[MATERIAL PROVIDED start]
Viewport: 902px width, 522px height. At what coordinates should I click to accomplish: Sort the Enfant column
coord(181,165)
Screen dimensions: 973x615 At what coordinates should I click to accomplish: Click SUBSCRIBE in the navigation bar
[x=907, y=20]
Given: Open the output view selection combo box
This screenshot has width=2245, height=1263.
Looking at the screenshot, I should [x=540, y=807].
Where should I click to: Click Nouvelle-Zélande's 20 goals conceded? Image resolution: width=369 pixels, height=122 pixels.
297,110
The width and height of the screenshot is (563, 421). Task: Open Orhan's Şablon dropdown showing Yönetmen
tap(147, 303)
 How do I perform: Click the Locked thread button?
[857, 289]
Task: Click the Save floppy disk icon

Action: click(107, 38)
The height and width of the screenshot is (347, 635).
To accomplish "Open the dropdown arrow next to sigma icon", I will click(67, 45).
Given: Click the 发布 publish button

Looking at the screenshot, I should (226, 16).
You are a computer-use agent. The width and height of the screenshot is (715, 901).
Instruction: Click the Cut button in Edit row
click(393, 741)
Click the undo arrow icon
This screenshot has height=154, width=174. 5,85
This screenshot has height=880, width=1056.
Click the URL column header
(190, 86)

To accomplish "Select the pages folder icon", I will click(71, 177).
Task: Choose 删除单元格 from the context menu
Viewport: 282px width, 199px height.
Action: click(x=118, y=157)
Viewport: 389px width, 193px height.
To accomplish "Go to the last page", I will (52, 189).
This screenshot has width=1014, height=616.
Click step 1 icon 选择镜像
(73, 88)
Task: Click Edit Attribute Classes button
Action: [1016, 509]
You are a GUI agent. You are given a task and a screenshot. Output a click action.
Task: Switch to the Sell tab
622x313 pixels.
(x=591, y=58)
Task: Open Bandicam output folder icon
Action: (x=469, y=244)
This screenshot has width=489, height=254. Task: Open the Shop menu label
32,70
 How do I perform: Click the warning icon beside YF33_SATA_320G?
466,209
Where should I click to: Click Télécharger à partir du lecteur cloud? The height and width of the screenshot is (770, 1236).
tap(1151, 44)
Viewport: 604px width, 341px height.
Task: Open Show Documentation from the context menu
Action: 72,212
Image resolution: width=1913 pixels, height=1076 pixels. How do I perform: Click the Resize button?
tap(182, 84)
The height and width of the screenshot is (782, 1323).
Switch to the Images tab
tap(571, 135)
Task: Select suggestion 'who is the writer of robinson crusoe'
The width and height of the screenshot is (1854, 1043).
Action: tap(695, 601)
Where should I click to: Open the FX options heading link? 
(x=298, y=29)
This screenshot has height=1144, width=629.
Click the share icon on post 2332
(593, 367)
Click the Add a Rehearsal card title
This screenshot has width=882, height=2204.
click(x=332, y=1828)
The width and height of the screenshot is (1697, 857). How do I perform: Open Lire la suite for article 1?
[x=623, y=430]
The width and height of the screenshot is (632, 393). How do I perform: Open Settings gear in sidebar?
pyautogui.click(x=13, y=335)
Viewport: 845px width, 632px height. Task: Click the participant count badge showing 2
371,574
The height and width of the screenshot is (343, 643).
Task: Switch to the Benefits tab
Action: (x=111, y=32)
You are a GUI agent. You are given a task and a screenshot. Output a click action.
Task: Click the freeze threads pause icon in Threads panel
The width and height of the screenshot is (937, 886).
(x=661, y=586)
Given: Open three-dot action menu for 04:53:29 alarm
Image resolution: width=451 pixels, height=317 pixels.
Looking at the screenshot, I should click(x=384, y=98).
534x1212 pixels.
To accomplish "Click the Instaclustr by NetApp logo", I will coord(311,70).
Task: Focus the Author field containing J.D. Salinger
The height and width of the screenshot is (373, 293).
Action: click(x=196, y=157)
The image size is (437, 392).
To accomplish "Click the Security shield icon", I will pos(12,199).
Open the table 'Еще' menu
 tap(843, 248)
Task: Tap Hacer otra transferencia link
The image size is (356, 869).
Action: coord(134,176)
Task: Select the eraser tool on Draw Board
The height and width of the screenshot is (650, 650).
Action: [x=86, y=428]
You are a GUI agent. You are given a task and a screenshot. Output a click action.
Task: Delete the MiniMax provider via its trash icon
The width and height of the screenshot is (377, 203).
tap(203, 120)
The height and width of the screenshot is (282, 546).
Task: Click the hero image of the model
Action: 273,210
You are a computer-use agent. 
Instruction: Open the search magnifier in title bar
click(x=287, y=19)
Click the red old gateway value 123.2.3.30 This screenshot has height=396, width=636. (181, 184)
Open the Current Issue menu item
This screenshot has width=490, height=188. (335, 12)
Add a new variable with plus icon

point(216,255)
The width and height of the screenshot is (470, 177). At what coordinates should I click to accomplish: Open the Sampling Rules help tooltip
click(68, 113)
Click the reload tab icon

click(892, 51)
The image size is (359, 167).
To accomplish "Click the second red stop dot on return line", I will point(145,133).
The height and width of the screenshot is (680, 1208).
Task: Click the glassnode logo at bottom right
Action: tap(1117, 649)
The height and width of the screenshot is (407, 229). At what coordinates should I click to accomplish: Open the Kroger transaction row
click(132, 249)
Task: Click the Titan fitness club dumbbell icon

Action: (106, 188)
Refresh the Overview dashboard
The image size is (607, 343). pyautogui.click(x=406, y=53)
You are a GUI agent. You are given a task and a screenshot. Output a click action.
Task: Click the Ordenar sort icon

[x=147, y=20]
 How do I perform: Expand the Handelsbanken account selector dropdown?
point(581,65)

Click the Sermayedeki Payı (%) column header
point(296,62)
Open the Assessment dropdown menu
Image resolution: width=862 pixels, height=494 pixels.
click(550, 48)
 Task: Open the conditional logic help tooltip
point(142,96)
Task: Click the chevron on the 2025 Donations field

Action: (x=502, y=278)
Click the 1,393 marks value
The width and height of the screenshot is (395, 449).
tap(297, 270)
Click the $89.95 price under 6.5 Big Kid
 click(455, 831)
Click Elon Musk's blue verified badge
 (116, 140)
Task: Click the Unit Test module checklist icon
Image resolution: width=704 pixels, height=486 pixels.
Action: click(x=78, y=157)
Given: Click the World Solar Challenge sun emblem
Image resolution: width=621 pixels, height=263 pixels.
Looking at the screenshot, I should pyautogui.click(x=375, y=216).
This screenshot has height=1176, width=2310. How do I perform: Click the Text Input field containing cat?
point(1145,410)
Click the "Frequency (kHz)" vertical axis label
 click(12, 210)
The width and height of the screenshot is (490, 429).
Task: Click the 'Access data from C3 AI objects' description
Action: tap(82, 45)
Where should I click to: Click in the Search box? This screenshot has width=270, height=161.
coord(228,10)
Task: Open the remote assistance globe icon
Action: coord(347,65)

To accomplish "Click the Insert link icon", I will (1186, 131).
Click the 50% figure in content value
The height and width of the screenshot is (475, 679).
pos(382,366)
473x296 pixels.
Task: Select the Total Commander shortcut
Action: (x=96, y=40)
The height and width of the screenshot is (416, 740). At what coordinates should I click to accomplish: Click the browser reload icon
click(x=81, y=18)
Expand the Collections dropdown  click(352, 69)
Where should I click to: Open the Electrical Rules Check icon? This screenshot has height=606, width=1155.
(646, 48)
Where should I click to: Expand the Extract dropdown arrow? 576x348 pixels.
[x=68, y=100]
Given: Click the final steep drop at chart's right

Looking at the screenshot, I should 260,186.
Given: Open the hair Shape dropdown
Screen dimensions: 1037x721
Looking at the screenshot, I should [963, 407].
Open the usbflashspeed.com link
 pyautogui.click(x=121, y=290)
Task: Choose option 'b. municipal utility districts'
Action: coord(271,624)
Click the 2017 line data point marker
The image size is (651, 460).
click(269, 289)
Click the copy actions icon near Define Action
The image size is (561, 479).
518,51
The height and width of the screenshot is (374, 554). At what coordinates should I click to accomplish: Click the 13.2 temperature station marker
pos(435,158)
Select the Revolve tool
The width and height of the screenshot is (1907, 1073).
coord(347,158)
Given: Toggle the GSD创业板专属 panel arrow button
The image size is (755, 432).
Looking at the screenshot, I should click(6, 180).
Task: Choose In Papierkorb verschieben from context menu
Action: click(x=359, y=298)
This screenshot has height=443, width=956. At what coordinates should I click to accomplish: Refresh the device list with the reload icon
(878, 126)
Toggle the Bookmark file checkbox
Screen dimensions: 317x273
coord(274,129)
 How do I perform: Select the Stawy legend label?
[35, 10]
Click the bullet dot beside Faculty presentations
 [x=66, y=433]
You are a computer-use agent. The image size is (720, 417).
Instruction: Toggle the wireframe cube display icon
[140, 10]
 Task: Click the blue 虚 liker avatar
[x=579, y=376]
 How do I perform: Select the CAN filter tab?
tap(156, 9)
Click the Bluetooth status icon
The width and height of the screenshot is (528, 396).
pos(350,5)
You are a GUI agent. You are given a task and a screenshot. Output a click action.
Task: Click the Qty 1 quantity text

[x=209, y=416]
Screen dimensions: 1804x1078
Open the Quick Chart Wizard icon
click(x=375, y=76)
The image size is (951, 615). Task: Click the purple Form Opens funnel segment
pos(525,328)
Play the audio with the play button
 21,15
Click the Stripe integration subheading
[MATERIAL PROVIDED end]
* [DESCRIPTION OF THE TASK]: Find every line in the listing above that contains the string "point", matching case exactly, and copy each such line.

* [RESULT OF THIS TASK]:
point(216,255)
To accomplish "Click the second red stop dot on return line", I will point(145,133).
point(581,65)
point(296,62)
point(142,96)
point(1145,410)
Click the 2017 line data point marker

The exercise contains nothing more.